La riña dejó además dos hombres heridos, quienes fueron trasladados a un centro asistencial y se encuentran bajo atención médica, aunque no hay un reporte oficial sobre su estado de salud. Palma, reconocido en su comunidad por su talento, disciplina deportiva y por mantenerse alejado de los vicios, se convirtió en una víctima inesperada de la violencia descontrolada que irrumpió en el barrio esa noche.
El fútbol de Córdoba guarda luto por un crack asesinado
La comunidad del barrio Mocarí, junto con el ambiente del fútbol local, se encuentra inmersa en un profundo duelo por la muerte del joven deportista. Familiares, amigos y vecinos exigen una investigación transparente por parte de la Fiscalía para esclarecer los hechos y llevar a los responsables ante la justicia. En medio de este dolor, un allegado al futbolista lamentó la tragedia con palabras que resuenan en los medios locales.
«A Juan David no lo mató una riña, lo mató la intolerancia y el uso irresponsable de las armas. Hoy el fútbol de Córdoba está de luto porque nos quitaron a un crack»
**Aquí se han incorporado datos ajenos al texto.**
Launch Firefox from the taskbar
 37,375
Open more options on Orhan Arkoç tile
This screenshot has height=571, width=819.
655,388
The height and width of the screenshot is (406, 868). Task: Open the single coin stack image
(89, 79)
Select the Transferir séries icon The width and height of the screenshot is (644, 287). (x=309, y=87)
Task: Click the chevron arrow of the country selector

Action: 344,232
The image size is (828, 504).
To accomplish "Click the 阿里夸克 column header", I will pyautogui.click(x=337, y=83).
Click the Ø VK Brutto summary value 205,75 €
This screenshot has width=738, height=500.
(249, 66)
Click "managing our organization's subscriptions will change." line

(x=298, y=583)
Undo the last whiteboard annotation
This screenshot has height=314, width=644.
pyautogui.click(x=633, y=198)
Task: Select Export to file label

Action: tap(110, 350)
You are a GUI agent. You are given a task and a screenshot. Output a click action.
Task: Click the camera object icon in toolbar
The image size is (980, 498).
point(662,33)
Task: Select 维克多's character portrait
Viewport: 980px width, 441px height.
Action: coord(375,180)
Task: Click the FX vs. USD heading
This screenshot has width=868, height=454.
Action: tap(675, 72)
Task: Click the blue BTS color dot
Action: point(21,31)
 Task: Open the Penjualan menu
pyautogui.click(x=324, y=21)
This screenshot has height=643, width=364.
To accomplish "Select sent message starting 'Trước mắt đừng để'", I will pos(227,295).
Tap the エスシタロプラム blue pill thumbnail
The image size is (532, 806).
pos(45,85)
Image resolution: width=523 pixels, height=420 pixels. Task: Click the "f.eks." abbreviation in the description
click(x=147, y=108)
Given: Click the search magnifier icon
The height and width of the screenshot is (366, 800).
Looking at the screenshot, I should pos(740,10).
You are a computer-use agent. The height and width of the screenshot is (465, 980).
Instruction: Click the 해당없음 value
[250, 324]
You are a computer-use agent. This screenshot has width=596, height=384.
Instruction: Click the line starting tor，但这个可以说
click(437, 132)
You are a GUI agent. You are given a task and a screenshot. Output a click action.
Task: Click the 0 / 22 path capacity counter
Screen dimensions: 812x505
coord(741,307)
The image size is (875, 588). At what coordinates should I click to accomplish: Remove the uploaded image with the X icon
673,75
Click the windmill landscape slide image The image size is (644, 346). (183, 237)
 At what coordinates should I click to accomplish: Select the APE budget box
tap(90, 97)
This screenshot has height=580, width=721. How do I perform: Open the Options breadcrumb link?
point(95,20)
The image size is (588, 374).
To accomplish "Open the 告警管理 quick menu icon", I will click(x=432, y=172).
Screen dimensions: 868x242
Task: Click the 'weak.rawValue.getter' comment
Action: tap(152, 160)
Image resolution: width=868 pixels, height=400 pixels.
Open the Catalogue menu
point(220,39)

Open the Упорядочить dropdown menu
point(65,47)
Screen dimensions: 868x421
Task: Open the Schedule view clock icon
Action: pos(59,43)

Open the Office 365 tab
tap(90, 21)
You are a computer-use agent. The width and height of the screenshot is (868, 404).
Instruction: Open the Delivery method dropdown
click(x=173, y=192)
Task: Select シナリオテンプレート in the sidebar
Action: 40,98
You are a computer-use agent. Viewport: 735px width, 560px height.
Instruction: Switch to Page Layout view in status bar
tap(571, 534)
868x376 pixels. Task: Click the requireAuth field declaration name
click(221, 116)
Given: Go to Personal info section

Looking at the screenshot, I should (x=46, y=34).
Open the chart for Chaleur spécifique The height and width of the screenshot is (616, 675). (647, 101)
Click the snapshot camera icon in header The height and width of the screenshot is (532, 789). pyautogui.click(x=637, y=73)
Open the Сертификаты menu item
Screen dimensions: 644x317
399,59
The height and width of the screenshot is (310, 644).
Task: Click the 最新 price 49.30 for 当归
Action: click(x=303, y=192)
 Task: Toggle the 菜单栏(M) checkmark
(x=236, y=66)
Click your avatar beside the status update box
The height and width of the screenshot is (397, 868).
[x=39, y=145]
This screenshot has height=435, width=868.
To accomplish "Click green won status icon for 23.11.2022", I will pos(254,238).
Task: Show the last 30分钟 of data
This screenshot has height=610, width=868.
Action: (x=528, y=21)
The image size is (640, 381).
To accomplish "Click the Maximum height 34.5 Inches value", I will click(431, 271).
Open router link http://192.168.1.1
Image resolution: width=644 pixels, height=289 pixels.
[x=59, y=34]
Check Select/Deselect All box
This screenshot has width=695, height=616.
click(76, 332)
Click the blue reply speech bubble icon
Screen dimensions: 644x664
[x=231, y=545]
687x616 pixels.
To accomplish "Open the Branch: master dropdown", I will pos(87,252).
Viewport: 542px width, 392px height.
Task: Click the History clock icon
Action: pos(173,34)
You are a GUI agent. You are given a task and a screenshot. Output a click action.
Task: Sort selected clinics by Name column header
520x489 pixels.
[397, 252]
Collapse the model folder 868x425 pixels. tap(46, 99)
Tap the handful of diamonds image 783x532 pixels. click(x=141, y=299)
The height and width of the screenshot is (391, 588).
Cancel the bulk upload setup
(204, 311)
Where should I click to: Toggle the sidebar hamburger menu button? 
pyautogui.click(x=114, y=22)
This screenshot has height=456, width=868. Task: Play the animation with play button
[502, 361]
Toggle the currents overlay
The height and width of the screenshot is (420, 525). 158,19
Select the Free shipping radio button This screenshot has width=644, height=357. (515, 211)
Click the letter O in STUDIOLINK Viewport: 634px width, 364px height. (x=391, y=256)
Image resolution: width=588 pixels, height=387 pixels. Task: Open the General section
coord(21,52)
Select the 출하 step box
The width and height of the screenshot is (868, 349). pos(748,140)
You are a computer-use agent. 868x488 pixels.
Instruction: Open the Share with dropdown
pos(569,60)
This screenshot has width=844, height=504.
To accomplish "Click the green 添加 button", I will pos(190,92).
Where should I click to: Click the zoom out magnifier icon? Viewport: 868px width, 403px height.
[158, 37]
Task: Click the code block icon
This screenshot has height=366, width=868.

Allegado al joven futbolista, citado por medios locales
Este lamentable suceso se suma a la ola de violencia en la región, ya que el 2 de enero en Purísima, Córdoba, se reportaron dos muertes más: Paula Murillo fue hallada sin vida en una vivienda del barrio Laureano Gómez, y otro habitante fue descubierto fallecido en el barrio La Esperanza. Ambos casos están bajo investigación por la Policía de Córdoba y el CTI de la Fiscalía, lo que genera mayor preocupación por la seguridad en el departamento.